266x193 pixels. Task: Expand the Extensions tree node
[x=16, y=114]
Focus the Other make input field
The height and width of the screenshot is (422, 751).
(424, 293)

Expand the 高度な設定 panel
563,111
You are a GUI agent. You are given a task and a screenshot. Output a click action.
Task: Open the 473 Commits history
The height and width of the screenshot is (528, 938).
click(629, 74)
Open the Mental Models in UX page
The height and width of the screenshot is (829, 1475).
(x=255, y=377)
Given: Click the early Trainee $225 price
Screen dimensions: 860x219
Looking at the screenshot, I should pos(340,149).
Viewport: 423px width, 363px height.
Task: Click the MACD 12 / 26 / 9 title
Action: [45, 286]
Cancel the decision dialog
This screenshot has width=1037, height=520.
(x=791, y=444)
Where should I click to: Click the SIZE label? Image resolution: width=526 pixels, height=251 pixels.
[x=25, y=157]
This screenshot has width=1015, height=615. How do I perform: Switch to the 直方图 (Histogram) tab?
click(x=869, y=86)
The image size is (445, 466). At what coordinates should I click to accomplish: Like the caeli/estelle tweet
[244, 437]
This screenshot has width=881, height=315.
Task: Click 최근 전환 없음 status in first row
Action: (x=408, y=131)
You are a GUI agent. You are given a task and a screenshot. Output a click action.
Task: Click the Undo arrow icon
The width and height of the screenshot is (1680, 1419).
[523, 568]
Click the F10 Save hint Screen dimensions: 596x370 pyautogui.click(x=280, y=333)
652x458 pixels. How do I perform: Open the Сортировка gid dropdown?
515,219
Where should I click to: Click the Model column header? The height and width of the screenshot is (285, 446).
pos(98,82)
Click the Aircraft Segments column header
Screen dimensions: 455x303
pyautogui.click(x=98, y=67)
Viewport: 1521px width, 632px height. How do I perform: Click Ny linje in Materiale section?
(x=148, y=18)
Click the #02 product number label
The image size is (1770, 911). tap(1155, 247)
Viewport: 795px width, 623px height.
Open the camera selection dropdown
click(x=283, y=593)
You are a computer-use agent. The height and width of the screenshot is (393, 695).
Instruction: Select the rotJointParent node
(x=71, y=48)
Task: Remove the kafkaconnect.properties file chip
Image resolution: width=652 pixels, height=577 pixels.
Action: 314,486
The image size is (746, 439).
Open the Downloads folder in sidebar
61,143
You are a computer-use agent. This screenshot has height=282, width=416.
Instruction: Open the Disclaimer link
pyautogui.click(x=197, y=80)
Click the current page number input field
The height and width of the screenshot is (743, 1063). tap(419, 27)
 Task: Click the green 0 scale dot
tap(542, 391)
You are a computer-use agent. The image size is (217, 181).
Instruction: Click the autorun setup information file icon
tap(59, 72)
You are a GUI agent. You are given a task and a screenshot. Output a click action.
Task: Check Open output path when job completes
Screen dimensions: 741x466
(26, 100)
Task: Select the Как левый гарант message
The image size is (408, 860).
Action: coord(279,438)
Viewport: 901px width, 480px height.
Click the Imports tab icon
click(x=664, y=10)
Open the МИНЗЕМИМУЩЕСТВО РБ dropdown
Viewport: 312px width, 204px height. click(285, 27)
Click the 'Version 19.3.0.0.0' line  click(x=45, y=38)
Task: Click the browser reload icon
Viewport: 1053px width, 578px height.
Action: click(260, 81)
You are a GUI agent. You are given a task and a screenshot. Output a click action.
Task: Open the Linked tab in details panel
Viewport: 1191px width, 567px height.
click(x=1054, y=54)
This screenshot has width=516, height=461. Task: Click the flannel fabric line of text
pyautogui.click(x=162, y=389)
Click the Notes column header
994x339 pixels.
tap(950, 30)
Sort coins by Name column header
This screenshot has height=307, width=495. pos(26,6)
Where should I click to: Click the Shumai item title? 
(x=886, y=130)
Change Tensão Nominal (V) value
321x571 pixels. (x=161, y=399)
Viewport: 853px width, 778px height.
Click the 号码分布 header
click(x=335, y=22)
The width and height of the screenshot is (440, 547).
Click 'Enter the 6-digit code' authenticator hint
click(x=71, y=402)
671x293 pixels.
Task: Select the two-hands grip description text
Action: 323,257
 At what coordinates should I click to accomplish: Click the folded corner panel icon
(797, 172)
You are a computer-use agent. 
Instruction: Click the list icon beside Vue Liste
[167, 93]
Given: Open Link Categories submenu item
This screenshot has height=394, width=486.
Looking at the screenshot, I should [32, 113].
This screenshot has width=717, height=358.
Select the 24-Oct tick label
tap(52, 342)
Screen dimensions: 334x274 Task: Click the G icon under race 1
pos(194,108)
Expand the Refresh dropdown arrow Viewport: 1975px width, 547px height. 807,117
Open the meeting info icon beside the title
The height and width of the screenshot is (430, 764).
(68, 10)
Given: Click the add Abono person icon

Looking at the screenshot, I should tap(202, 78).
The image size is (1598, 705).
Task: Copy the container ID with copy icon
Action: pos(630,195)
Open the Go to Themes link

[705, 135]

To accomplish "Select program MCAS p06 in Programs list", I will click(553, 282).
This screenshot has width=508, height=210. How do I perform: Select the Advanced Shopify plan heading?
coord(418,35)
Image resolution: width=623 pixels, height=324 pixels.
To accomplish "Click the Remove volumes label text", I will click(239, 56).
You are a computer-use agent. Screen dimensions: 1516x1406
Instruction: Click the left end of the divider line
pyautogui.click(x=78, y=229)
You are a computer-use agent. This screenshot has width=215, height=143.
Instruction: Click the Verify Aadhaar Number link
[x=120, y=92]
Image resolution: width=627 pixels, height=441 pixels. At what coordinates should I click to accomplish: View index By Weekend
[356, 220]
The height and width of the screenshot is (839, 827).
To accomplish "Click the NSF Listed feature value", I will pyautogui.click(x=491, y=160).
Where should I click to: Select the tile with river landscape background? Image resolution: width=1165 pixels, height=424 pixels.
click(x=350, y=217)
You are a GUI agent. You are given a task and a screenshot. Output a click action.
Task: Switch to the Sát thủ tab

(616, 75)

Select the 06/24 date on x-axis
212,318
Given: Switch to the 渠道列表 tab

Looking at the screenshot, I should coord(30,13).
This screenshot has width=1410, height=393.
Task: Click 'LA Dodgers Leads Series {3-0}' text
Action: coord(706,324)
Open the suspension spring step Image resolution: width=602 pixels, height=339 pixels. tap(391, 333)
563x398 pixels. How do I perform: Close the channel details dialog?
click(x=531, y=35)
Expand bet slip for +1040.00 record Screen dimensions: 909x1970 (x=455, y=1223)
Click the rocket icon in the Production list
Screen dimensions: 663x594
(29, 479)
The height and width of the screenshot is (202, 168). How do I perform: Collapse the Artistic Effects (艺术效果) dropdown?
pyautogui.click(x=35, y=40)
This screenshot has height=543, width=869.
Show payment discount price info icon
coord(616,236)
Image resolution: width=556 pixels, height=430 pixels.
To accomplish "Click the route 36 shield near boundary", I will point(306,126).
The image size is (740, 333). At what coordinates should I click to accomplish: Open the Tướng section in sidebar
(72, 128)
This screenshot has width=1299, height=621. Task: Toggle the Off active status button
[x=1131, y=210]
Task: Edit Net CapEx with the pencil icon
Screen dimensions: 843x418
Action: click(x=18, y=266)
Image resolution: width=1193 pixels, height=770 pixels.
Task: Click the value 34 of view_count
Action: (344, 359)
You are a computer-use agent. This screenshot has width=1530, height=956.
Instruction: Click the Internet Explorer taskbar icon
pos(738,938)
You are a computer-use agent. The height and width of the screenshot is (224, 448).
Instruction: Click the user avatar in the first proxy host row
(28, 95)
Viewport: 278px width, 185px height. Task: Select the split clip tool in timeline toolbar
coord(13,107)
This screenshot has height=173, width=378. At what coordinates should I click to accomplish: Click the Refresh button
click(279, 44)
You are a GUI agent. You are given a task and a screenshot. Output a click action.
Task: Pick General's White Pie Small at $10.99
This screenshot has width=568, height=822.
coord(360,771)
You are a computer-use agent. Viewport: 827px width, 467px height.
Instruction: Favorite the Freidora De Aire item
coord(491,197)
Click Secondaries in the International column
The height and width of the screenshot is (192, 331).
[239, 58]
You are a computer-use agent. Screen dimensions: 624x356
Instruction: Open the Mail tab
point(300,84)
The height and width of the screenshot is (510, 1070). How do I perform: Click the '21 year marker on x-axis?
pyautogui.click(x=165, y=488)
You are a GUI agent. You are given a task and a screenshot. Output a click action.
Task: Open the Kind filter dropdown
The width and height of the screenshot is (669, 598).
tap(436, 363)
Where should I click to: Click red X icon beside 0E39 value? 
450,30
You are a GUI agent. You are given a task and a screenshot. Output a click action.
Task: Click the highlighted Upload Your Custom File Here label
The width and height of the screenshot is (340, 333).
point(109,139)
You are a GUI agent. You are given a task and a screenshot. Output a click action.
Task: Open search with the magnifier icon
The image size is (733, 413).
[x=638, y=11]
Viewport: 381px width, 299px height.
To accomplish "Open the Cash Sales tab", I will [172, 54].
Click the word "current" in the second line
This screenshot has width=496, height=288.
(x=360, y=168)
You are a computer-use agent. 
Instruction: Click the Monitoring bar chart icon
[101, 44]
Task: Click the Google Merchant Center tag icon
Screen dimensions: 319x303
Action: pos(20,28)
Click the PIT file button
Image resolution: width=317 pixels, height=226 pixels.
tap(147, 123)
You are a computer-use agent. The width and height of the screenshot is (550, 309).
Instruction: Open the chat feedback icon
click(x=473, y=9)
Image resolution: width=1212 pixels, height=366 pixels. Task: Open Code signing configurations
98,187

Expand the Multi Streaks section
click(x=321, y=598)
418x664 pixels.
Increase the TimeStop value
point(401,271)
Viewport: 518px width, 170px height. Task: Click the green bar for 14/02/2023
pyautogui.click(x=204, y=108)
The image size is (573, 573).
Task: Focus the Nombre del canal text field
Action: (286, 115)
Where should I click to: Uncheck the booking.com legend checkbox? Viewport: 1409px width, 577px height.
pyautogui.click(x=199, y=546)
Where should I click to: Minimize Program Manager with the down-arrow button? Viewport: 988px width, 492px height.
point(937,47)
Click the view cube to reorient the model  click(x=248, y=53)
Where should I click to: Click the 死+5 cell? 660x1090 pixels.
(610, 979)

────

-- Goal of the exercise --
Using the listing, filter for "Remove" and return the matching lines.

-- Result of this exercise --
Task: Remove the kafkaconnect.properties file chip
To accomplish "Click the Remove volumes label text", I will click(239, 56).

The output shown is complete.